Ghostty: The Terminal That Changes Everything
Mitchell Hashimoto just dropped a GPU-accelerated terminal that makes Warp look slow.
Ghostty: The Terminal That Changes Everything
Mitchell Hashimoto — the founder of HashiCorp who gave us Vagrant, Terraform, and Vault — just dropped Ghostty, and it's not another terminal emulator. It's a complete rethinking of what terminals should be in 2024.
Why GPU Acceleration Actually Matters
Most developers think "fast terminal" means quick startup times. But when you're running AI workflows, spinning up containers, or handling massive log outputs, rendering becomes the bottleneck.
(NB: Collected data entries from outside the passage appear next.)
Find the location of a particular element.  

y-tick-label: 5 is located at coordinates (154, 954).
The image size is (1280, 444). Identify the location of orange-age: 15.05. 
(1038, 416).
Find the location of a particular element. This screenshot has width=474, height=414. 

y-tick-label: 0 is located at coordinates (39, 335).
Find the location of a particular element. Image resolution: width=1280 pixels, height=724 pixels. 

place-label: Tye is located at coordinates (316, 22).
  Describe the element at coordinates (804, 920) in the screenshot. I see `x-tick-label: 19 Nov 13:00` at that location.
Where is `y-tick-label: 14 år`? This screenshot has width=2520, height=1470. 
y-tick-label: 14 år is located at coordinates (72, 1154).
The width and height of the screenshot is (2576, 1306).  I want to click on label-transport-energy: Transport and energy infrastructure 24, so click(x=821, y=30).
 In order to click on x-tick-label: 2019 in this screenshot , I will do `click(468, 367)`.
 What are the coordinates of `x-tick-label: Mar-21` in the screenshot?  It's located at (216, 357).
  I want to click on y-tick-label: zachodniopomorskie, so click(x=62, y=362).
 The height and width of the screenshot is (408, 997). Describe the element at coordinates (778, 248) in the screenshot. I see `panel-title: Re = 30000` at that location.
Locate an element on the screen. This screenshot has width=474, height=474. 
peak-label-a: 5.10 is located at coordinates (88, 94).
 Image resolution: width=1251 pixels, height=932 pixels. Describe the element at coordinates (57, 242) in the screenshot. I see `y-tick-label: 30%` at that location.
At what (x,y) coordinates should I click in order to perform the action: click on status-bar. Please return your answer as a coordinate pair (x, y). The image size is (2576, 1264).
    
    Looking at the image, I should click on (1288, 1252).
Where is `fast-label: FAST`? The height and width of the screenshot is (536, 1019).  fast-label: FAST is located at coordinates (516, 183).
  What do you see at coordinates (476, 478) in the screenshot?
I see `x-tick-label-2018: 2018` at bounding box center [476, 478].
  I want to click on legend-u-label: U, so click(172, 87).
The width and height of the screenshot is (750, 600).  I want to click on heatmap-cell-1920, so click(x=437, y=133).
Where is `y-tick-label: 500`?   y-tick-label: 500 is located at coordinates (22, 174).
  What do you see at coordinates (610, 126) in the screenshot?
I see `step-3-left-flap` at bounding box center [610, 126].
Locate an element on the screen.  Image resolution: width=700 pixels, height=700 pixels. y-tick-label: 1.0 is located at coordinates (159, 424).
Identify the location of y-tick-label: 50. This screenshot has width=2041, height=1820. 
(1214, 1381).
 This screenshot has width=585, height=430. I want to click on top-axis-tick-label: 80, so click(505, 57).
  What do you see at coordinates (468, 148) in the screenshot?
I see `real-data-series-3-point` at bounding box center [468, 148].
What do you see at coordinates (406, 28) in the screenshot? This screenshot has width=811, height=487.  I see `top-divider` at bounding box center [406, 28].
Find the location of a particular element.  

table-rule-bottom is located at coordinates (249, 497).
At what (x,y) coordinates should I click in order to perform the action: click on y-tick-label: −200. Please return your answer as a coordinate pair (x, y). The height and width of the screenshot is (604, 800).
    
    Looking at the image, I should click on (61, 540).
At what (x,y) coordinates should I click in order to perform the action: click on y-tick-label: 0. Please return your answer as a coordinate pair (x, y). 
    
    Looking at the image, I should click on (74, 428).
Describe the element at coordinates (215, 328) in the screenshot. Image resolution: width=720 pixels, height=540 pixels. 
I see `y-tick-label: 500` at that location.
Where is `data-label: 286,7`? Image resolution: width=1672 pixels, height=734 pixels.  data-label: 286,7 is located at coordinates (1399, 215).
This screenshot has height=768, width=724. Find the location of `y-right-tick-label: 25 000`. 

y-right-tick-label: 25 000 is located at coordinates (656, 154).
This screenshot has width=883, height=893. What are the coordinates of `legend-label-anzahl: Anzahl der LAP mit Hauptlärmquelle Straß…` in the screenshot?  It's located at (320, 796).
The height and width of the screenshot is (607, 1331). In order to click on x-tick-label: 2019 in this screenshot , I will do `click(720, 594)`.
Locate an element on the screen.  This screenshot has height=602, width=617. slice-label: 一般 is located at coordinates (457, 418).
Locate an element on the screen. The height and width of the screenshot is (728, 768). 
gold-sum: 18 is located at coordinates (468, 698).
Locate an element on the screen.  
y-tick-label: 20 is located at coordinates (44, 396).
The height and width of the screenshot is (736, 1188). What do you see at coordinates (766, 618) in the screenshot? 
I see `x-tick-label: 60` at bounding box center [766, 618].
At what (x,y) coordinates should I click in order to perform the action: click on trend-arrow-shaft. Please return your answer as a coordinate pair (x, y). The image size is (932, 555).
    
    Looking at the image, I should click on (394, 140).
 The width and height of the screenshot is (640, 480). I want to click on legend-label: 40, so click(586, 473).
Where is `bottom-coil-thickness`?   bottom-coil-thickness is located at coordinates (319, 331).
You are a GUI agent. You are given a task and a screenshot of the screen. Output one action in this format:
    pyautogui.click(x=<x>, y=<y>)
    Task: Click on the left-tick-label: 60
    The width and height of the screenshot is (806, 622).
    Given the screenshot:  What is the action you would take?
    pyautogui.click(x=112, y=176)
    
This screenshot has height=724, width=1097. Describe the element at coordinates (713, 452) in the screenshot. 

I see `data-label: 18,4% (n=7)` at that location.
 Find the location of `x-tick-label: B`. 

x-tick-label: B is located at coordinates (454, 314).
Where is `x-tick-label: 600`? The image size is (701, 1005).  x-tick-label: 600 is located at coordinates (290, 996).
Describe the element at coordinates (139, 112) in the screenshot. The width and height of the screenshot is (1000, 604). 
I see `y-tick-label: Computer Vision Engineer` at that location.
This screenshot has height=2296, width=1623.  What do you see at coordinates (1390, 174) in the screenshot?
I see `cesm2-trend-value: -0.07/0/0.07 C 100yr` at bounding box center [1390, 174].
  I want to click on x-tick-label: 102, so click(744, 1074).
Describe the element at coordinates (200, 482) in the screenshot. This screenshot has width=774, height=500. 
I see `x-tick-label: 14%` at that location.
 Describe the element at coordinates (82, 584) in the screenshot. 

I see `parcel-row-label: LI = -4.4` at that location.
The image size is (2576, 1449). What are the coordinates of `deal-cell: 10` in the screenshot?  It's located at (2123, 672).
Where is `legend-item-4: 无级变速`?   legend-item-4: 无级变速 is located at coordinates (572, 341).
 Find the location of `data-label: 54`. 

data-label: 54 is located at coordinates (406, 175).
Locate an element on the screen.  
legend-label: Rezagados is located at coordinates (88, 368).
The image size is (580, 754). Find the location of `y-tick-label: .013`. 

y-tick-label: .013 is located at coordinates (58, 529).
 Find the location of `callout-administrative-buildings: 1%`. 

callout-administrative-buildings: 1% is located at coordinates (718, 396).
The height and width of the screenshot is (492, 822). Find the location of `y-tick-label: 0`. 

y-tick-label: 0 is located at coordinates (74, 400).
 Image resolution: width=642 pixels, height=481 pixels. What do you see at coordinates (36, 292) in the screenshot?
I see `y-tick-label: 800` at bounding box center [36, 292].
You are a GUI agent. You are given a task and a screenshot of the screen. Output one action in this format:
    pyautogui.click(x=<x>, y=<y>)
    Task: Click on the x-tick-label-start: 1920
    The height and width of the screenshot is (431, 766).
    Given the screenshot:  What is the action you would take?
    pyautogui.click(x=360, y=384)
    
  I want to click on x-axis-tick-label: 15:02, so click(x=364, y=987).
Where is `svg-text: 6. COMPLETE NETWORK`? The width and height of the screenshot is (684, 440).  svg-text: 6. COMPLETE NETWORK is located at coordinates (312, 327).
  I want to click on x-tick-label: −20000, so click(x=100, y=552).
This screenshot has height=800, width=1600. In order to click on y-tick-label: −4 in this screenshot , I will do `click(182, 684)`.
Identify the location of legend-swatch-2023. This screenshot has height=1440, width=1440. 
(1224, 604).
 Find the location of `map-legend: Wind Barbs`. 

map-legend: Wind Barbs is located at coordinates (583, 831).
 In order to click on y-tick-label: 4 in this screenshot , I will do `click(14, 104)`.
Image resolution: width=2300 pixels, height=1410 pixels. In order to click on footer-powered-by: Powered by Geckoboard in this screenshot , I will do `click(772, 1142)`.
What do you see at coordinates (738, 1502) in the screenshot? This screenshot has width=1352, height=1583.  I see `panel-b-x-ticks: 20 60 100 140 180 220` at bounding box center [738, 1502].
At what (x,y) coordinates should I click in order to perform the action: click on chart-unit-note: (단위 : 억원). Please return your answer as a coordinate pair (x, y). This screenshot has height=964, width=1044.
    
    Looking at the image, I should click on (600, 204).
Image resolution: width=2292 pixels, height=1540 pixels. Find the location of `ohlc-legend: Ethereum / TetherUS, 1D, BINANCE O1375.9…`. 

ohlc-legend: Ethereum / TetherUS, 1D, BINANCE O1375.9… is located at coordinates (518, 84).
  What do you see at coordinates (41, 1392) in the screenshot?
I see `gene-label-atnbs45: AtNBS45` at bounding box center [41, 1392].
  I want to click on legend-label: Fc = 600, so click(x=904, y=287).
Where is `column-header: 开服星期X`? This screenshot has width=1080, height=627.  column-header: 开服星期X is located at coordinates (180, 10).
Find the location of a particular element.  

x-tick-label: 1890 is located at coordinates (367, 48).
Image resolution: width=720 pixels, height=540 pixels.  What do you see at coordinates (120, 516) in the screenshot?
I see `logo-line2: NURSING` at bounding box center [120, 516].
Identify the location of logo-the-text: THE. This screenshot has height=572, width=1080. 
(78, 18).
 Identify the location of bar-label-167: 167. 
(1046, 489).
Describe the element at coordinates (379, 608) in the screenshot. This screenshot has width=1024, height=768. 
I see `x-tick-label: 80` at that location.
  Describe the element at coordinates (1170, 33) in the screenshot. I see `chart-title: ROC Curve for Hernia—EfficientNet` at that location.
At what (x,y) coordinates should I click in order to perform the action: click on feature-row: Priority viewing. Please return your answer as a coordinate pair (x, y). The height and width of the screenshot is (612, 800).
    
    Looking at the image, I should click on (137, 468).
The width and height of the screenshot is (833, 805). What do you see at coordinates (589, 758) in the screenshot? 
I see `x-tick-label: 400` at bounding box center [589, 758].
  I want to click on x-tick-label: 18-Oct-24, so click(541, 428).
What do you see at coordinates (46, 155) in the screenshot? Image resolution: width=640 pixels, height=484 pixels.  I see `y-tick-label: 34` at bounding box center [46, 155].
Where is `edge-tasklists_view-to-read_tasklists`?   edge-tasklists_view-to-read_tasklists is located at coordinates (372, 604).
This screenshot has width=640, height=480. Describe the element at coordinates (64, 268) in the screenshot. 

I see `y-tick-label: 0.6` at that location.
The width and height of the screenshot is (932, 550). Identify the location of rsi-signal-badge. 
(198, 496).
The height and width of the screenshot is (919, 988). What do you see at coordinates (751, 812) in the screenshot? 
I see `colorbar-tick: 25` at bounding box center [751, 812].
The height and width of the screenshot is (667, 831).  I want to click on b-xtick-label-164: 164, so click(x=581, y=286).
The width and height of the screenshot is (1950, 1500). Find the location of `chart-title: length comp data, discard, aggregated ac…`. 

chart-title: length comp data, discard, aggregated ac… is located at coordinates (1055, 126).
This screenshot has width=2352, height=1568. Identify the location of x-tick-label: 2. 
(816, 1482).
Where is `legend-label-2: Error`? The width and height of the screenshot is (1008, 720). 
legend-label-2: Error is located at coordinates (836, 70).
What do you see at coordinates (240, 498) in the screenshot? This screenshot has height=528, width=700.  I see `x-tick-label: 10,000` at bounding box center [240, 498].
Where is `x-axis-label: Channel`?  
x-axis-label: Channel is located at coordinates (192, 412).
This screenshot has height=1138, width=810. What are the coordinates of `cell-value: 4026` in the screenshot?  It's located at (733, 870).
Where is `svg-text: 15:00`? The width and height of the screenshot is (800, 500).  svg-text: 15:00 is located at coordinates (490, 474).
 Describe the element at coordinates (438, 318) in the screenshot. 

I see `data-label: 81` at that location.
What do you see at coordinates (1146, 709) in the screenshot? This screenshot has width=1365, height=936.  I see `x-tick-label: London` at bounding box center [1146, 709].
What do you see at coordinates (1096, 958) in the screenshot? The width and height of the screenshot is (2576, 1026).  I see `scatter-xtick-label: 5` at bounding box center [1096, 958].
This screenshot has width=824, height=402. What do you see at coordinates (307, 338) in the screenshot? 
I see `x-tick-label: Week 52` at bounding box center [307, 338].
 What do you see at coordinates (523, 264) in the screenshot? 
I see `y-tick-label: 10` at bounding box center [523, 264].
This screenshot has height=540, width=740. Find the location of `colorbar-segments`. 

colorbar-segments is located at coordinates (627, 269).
Ghostty uses GPU acceleration to handle text rendering at native speeds, which means smooth scrolling through thousands of lines and responsive interactions even under heavy loads.
This isn't just theoretical. If you've used Warp, you've probably hit those moments where the AI suggestions lag behind your typing, or the interface stutters during intensive operations. Ghostty eliminates that friction entirely.
What Makes It Different
Where Warp went AI-first with command suggestions and workflows, Ghostty went performance-first with native speed. Where iTerm2 focused on customization, Ghostty focused on getting out of your way.
The key insight: terminals are infrastructure, not destinations. You don't want to think about your terminal any more than you want to think about your TCP stack. Ghostty delivers on that promise — it's fast, stable, and invisible.
Perfect Timing for AI Development
This launch comes at exactly the right moment. As AI coding tools like Claude Code become primary workflows, developers need terminals that can handle long-running agent sessions without crashing or slowing down. Traditional terminals weren't built for the sustained, intensive workloads that AI development demands.
Ghostty was. And coming from Hashimoto — whose tools power half the internet — that's not just marketing. It's a foundation you can build on.
Try It Now
Ghostty is open source and available at ghostty.org. If you're tired of terminal friction slowing down your AI workflows, this is worth the 10 minutes to set up. The terminal wars just got interesting again.